Wśród książek, Twórczość 8/1954

copyright © „Twórczość” & Grzegorz Robakowski

 

Wilhelm Mach, Doświadczenia i przypadki. Opowiadania, essaye, repor­taże i felietony 1945-1953, Warszawa 1954

Na wstępie chciałbym się wytłuma­czyć z wątpliwości, które nasuwały mi się przy lekturze zwłaszcza początko­wych partii książki Macha. Zdawało mi się mianowicie, że autor postąpił nieroz­tropnie, publikując w wydaniu książko­wym pierwociny i okruchy swego do­robku twórczego. Pierwsze opowiadania tomiku wyprzedzają o całe pięć lat wy­danie książkowego debiutu Macha, po­wieści Rdza, i stanowią bardzo jesz­cze niedojrzałe próby pisarskie. Cały tom zawiera kram pisarski wszelkiego gatunku, niewątpliwy margines twórczy utalentowanego – można to już dziś powiedzieć – powieściopisarza i wnikli­wego krytyka. Przyzwyczailiśmy się, że tego typu rozmaitości literackie udane i choćby mniej udane wydobywa się z biurek zmarłych klasyków i publikuje jako ważny materiał do studiów nad trwałymi osiągnięciami w ich twórczo­ści. Czasami sędziwy pisarz sam publi­kuje takie materiały wierząc oczywiście, że prezentacja pisarskiej kuchni w ni­czym już nie może przyćmić splendoru uznanego dorobku. U Macha ważniejsze jest jeszcze to, co jego talent zapowia­da, niż to, co jest jego osiągnięciem. Stąd wątpliwości krytyka.
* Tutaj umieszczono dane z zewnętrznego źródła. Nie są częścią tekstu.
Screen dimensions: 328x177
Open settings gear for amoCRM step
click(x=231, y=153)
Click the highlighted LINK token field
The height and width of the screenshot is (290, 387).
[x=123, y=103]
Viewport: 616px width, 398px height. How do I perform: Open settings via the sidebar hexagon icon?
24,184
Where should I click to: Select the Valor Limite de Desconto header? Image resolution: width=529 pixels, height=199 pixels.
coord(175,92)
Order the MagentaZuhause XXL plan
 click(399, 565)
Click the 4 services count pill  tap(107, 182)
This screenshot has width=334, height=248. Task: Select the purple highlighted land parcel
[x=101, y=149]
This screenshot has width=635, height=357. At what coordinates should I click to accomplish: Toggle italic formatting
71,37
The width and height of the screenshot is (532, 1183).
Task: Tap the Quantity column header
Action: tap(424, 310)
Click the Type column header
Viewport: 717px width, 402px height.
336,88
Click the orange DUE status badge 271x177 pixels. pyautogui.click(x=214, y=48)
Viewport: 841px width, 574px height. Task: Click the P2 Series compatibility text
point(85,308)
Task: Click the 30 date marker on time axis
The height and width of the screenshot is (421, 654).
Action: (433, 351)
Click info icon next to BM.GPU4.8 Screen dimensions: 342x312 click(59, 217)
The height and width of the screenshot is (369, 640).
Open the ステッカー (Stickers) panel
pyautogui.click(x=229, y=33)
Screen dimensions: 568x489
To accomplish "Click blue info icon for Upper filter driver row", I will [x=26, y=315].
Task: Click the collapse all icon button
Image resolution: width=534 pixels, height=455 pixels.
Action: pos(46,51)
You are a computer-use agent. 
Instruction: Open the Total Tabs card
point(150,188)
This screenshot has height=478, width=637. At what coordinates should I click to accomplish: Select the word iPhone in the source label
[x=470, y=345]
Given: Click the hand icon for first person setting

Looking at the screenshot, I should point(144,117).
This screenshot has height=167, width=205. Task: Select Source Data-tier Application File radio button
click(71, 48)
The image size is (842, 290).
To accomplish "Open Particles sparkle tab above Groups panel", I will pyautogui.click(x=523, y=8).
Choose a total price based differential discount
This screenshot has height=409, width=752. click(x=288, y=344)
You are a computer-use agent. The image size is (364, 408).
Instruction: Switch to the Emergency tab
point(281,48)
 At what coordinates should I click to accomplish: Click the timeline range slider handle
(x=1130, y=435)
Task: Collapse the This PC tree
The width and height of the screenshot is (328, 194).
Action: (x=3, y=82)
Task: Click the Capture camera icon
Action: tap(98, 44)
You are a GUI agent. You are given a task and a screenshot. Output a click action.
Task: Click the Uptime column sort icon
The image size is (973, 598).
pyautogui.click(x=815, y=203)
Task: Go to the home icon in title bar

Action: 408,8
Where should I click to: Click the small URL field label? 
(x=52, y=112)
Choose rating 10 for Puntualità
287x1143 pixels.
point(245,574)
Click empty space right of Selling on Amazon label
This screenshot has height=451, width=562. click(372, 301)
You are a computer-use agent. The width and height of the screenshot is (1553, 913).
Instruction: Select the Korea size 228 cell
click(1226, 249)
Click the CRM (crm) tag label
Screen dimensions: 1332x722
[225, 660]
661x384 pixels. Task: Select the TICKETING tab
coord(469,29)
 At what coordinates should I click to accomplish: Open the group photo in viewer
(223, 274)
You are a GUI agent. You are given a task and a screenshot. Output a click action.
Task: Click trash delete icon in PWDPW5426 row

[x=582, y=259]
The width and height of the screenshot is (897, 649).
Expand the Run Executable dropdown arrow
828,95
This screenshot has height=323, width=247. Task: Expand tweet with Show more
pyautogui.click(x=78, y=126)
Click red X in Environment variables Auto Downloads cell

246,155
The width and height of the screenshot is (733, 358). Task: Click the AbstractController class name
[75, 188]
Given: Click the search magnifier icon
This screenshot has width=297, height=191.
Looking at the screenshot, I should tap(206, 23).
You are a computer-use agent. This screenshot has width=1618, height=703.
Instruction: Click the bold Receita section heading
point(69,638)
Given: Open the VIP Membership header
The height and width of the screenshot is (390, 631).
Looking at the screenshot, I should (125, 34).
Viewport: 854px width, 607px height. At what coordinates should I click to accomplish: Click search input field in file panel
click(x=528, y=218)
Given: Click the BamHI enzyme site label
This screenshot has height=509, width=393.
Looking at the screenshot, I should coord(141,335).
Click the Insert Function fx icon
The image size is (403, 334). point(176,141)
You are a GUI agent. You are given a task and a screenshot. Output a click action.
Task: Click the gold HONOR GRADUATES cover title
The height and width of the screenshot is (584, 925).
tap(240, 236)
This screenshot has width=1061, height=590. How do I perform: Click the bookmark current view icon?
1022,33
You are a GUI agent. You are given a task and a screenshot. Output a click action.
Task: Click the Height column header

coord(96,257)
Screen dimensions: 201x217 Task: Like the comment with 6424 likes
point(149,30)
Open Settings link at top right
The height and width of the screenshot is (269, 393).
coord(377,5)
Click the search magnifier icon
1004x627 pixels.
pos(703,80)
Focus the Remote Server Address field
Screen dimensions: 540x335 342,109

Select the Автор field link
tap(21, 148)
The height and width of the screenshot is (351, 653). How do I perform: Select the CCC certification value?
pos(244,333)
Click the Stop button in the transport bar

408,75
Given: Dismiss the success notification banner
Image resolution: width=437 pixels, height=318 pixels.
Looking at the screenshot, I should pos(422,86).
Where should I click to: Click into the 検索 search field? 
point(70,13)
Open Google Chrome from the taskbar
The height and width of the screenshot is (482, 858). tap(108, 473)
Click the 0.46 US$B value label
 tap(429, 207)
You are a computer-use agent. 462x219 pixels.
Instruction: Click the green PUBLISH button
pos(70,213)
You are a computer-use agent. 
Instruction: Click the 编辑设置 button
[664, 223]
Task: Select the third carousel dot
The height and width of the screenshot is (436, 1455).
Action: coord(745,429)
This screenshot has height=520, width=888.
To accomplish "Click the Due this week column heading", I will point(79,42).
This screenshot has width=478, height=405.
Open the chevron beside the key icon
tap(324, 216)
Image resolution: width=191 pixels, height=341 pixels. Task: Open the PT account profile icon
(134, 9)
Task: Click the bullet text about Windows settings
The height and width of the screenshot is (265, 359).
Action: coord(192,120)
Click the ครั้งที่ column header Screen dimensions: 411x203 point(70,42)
Nie można jednak starych, choćby na­wet dobrych, obyczajów brać za normę współczesności. Współczesność jest inna. Pisarstwo nie jest dziś, a przynajmniej być nie powinno, grą o sławę. Pisarstwo nie tylko w swojej funkcji, ale w całej swej istocie jest sprawą społeczną. Dziś kuchnia pisarska – to nie ćwiczenia stylistyczne, rozwój pisarza – to nie przedmiot zainteresowań uczonych hi­storyków literatury. Na ćwiczenia styli­styczne dla samych ćwiczeń pisarze nie mają czasu, zaś rozwojem pisarza inte­resują się, nie z samej zresztą ciekawo­ści, współcześni i w dodatku nie tylko ci, których zawodem jest śledzenie lite­ratury. Książka Macha, rozumiana jako dokument rozwoju pisarza, zasługuje na uwagę.

Ewolucję pisarską Macha najznamienniej określają różnice między drukowa­nym w Twórczości Jaworowym domem, a debiutancką Rdzą, mię­dzy pracami krytycznymi z lat ostatnich, a pracami, publikowanymi w krakow­skiej Twórczości. Doświadczenia i przypadki przynoszą doku­mentację tego rozwoju w zakresie ma­łych form beletrystycznych i dziennikarskich, komentują niejednokrotnie tamte osiągnięcia, stanowią interesują­cy sam w sobie materiał informacyjny i artystyczny.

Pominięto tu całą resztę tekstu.